Cuplikan Teks –

Pembangunan Tanpa Pengendalian: Reposisi Peran Bappenas

Badrul Arifin
Oleh Badrul Arifin
15 Juli 2025, 06:05
Badrul Arifin
Katadata/ Bintan Insani
Button AI SummarizeMembuat ringkasan dengan AI

Saya pernah bekerja selama setahun sebagai tenaga kontrak di Kementerian PPN/Bappenas. Pengalaman itu membuka mata saya: Bappenas adalah institusi yang dipenuhi SDM brilian, namun sering tak bertaji dalam mengawal rencana besar pembangunan nasional. Di tengah rapat antar-kementerian, bahkan dalam forum strategis sekalipun, suara Bappenas kerap kalah nyaring dibanding K/L sektoral yang memiliki kuasa fiskal atau pengaruh politik lebih besar. 

Saya menyaksikan sendiri bagaimana fungsi pengendalian yang seharusnya menjadi senjata utama Bappenas justru sering tak mampu menahan deviasi program dari kementerian lain. Masalah ini bukan karena kurangnya kapasitas, tetapi karena lemahnya posisi struktural dan dukungan politik.

Mengapa Hal Ini Terjadi?

Dalam sistem pembangunan nasional kita, Badan Perencanaan Pembangunan Nasional (Bappenas) memegang peran strategis sebagai arsitek pembangunan. Lewat UU No 25 Tahun 2004 tentang Sistem Perencanaan Pembangunan Nasional (SPPN), Bappenas diberi mandat bukan hanya untuk merancang, tetapi juga mengendalikan dan mengevaluasi pelaksanaan pembangunan agar tetap berada dalam koridor visi dan misi Presiden. Namun dalam praktiknya, fungsi pengendalian ini kerap tidak efektif, bahkan kehilangan daya paksa terhadap kementerian/lembaga (K/L).

Setiap kali presiden terpilih, Bappenas menyusun Rencana Pembangunan Jangka Menengah Nasional (RPJMN) sebagai penjabaran teknokratik dari visi dan misinya. Dokumen ini seharusnya menjadi rujukan utama semua K/L dalam menyusun rencana strategis dan rencana kerja tahunan. Tapi faktanya, banyak program yang dijalankan K/L justru tidak linear dengan prioritas nasional.

Fragmentasi kelembagaan dan minimnya insentif untuk patuh terhadap RPJMN membuat kementerian cenderung menjalankan agenda sektoralnya masing-masing. Dalam proses penyusunan anggaran, misalnya, K/L sering kali lebih responsif terhadap Kementerian Keuangan—yang memegang dompet negara—ketimbang terhadap Bappenas yang dianggap hanya sebagai “pengarah teknis”.

Materi yang Ditampilkan –
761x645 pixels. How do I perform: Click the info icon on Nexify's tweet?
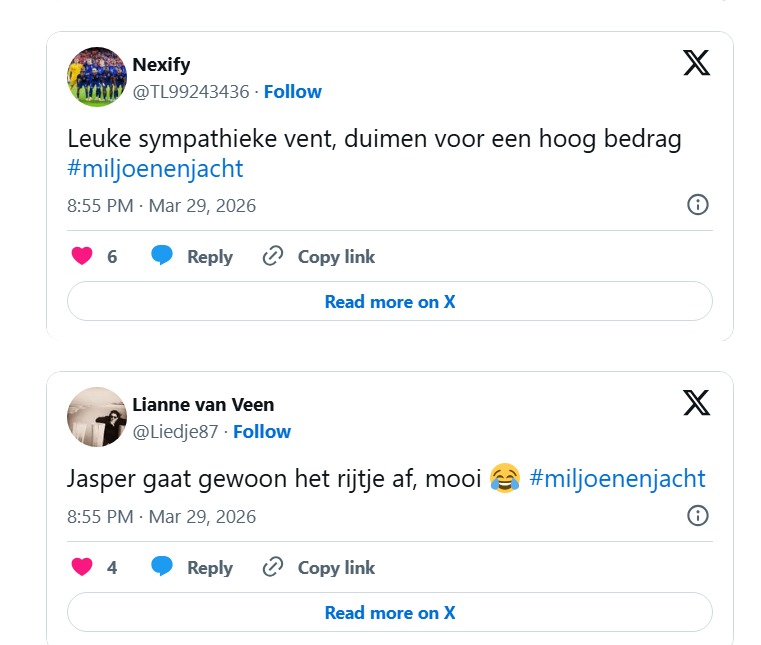698,205
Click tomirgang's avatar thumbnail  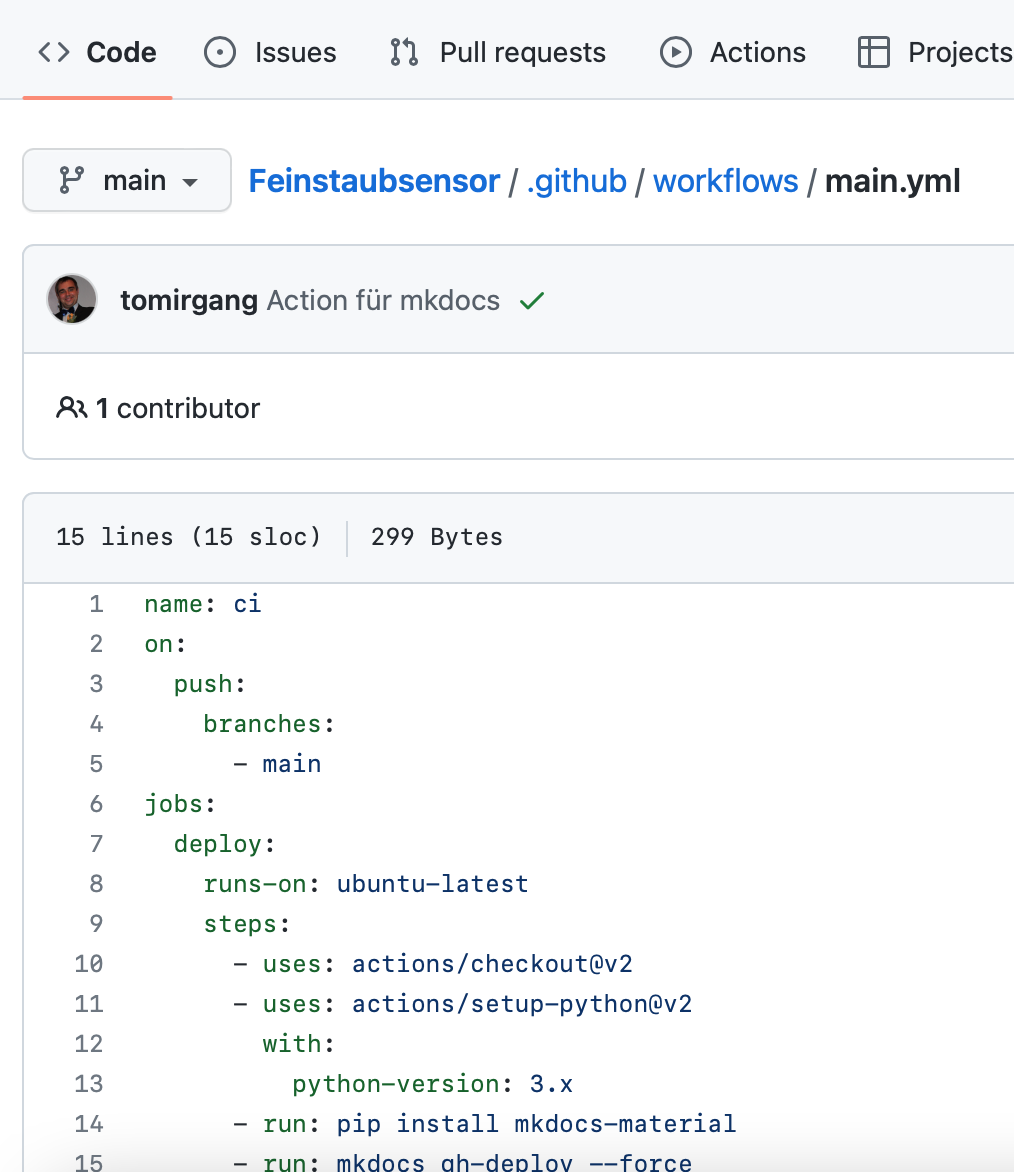coord(72,299)
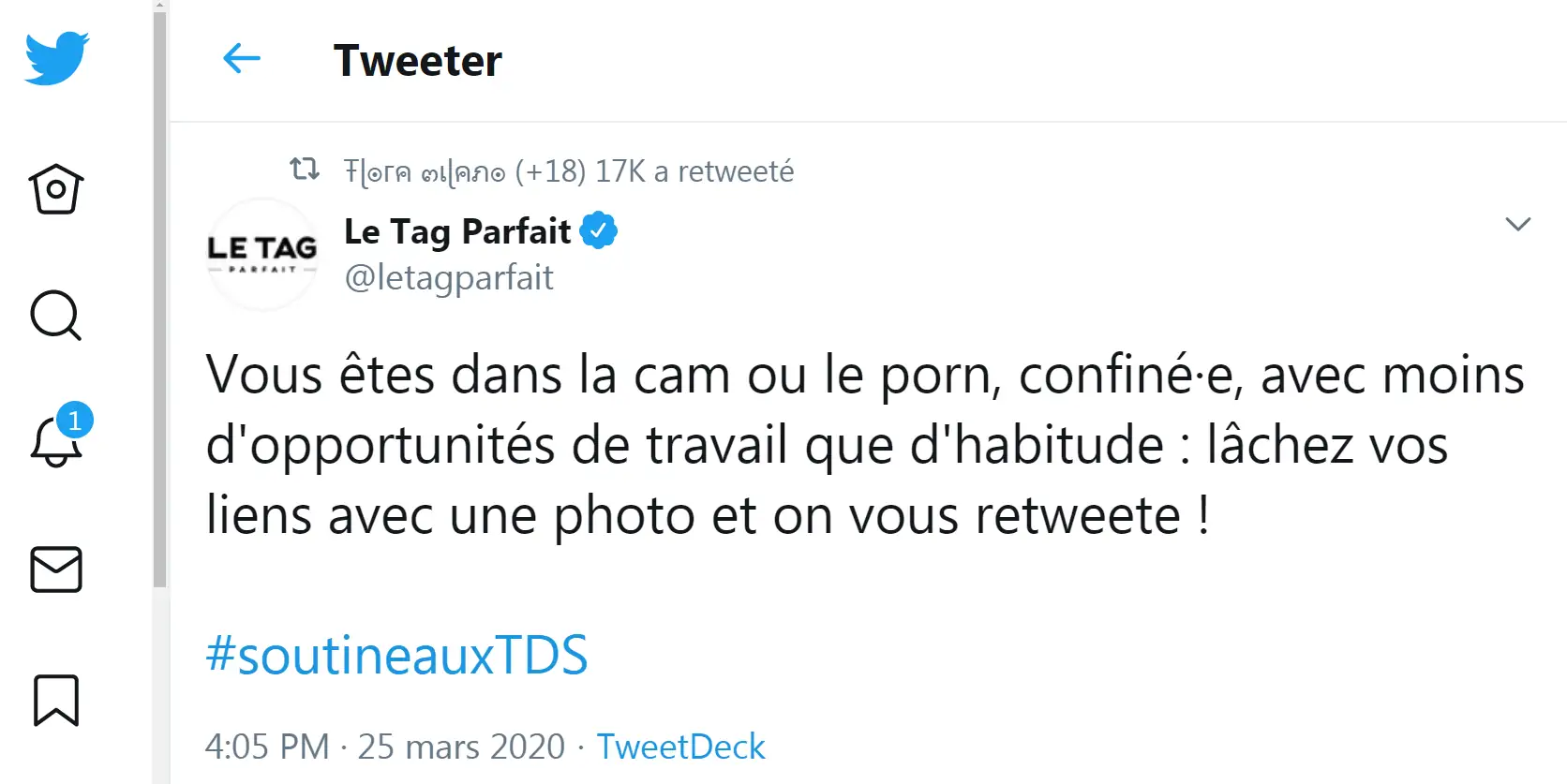Click the TweetDeck source link

[x=680, y=747]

Tugas yang Dikerjakan –
a – Menurut artikel tentang reposisi peran Bappenas, undang-undang apa yang memberi Bappenas mandat untuk merancang, mengendalikan, dan mengevaluasi pelaksanaan pembangunan?
b – Salin secara persis bagian artikel tentang reposisi peran Bappenas, dimulai dengan "Saya pernah bekerja" dan berlanjut hingga "politik lebih besar.".
c – Lanjutkan artikel tentang reposisi peran Bappenas mulai dari titik tulisan itu berhenti.

Jawaban –
a – UU No 25 Tahun 2004 tentang Sistem Perencanaan Pembangunan Nasional (SPPN).

b –
Saya pernah bekerja selama setahun sebagai tenaga kontrak di Kementerian PPN/Bappenas. Pengalaman itu membuka mata saya: Bappenas adalah institusi yang dipenuhi SDM brilian, namun sering tak bertaji dalam mengawal rencana besar pembangunan nasional. Di tengah rapat antar-kementerian, bahkan dalam forum strategis sekalipun, suara Bappenas kerap kalah nyaring dibanding K/L sektoral yang memiliki kuasa fiskal atau pengaruh politik lebih besar.

c –
Akibatnya, kita menyaksikan pembangunan nasional berjalan seperti orkestra tanpa konduktor. Ada yang terlalu cepat, ada yang lambat, dan banyak yang tak mengikuti partitur.

Masalah efektivitas pengendalian pembangunan tidak semata menyangkut ketidakpatuhan K/L, tetapi juga berkaitan dengan ketimpangan struktur kewenangan dan kelemahan daya dukung kelembagaan Bappenas itu sendiri. UU No 25 Tahun 2004 memang memberikan mandat pengendalian pembangunan, namun mandat ini seperti pedang tumpul tanpa sarung, karena Bappenas tidak dilengkapi dengan instrumen koersif untuk memastikan arah pembangunan berjalan sesuai rencana.

Bappenas tidak memiliki kewenangan untuk menjatuhkan sanksi kepada K/L yang menyimpang dari RPJMN, tidak bisa menahan program yang tidak inline dengan prioritas nasional, dan tidak memiliki otoritas akhir dalam penetapan alokasi anggaran. Evaluasi pembangunan yang dilakukan pun acap kali tidak mengarah pada koreksi nyata, tetapi sekadar menjadi laporan administratif tahunan.

Kondisi ini sangat kontras dengan posisi Bappenas di masa Orde Baru. Saat itu, Bappenas merupakan pusat kendali pembangunan nasional yang sangat kuat, baik secara kelembagaan maupun politik. Presiden Soeharto menjabat langsung sebagai Ketua Bappenas (secara ex officio), dan Menteri/Kepala Bappenas menjadi tokoh sentral dalam mengendalikan seluruh perencanaan, pelaksanaan, dan penganggaran pembangunan. 

Tidak hanya menyusun, Bappenas juga memegang kuasa untuk menyaring dan mengarahkan project pipeline, termasuk proyek-proyek yang dibiayai dengan pinjaman luar negeri. Kementerian tidak bisa menjalankan program besar tanpa persetujuan dari Bappenas.

Sebaliknya, Bappenas hari ini lebih menyerupai think tank pemerintah—menyusun rencana teknokratis, tetapi tidak memiliki daya paksa dalam implementasi. Bahkan secara politik anggaran, daya tawar Bappenas kian melemah. Indikator paling nyata adalah drastisnya penurunan pagu indikatif anggaran Bappenas dalam Pembicaraan Pendahuluan RAPBN Tahun 2026 yang hanya dialokasikan sebesar Rp764,48 miliar, turun drastis dari kisaran Rp1,5 hingga Rp2 triliun pada tahun-tahun sebelumnya.

Penurunan drastis ini bukan sekadar soal nominal anggaran, tetapi mencerminkan melemahnya komitmen fiskal dan politik terhadap fungsi perencanaan dan pengendalian pembangunan nasional. Bagaimana mungkin Bappenas bisa menjalankan fungsi koordinasi, pengawasan, pemantauan, dan evaluasi lintas sektor dengan anggaran yang begitu terbatas? Sementara target RPJMN kian ambisius dan tantangan pembangunan makin kompleks.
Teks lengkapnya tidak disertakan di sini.